The county is working on a website that will allow people interested in doing business in Cobb to search for areas that meet their needs. Dana Johnson, the county’s planning division manager, said they can include factors such as how many acres they want and how close to an Interstate highway they want to be located.

The website is needed because companies that find sites for businesses are doing more of their own research, Johnson said.

“Before, site selectors would call the county,” he said. “They’ve kind of changed the process and are more interested in speeding up the process.”

The website is part of the county’s update of a plan for site redevelopment that was first conducted in 2000. Johnson said the county had to re-evaluate its unused sites because of the struggling economy.

“We felt it was a good time to prepare ourselves and update the analysis,” he said.

As part of a redevelopment inventory, the county has identified 28 sites, narrowed down from a list of 47, that are located in county incentive areas, where businesses can get tax credits or other perks for moving. Of those, 13 are in the Canton Road corridor in east Cobb, with nine more along Veterans Memorial Highway in the southern part of the county. Both those streets are in areas the county considers commercial and industrial rehabilitation areas.

“Most of them are vacant or underutilized commercial sites,” Johnson said. “It kind of runs the full spectrum. Some of the sites are in deteriorating condition, some were half developed, but funding collapsed, to sites that have been there a long time.”

The county is doing its part to lure businesses back to Canton Road, said Commissioner JoAnn Birrell, who represents northeast Cobb. It recently completed road, median and sidewalk improvements and is putting road landscaping contracts out to bid.

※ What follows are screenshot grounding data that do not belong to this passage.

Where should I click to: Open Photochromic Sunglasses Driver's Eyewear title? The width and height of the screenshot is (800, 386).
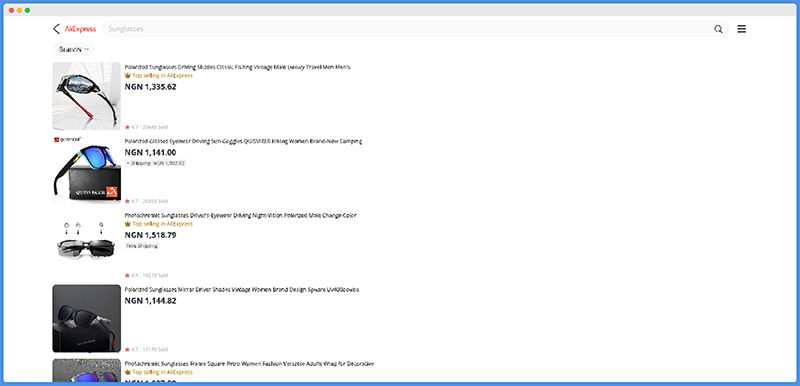240,215
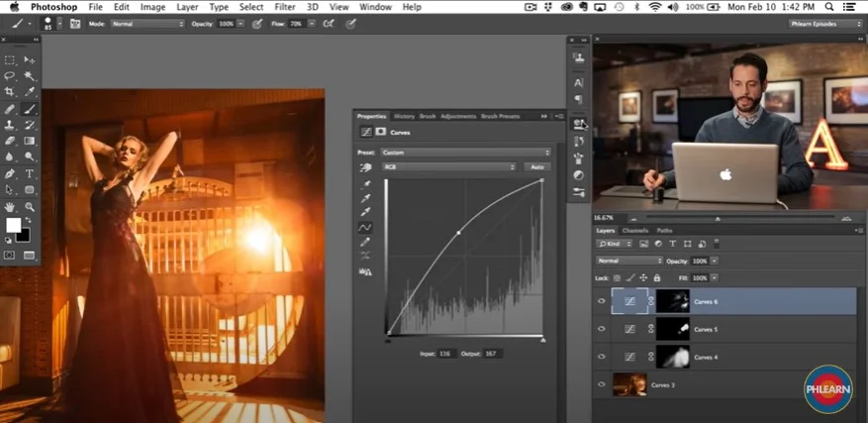Hide the Curves 3 layer
This screenshot has height=423, width=868.
click(602, 383)
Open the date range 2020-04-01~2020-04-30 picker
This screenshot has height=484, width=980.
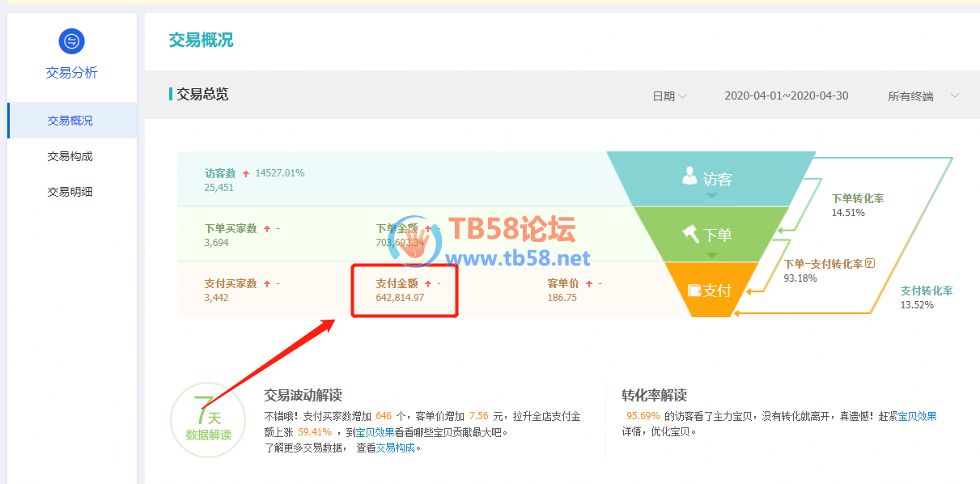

She also hopes a new grocery-only Walmart Neighborhood Market, planned to open next year at the intersection of Canton and Blackwell roads, will help lure more businesses.

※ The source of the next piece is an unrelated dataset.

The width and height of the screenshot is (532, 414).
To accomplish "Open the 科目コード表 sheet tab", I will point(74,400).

“I think we’re revitalizing that entire area, and it’s really looking good now,” she said. “I really think that’s going to attract some new business.”

Birrell said she plans to visit the Canton Road redevelopment sites with county staff next week. While the Canton Road area isn’t eligible for enterprise zone tax incentives, she said businesses that move there can get breaks on some of their fees as a result of the sliding scale the Board of Commissioners passed last month. The changes to the county’s economic development ordinance make it easier for companies that lease space or don’t have as large of an economic impact to get incentives from the county if they meet standards for creating jobs.

While some of the redevelopment sites are old gas stations, which will be tough to find replacements for, Birrell said others can be successful businesses.

“We’ve already got businesses coming out there, but we really want to target those vacant store fronts,” she said.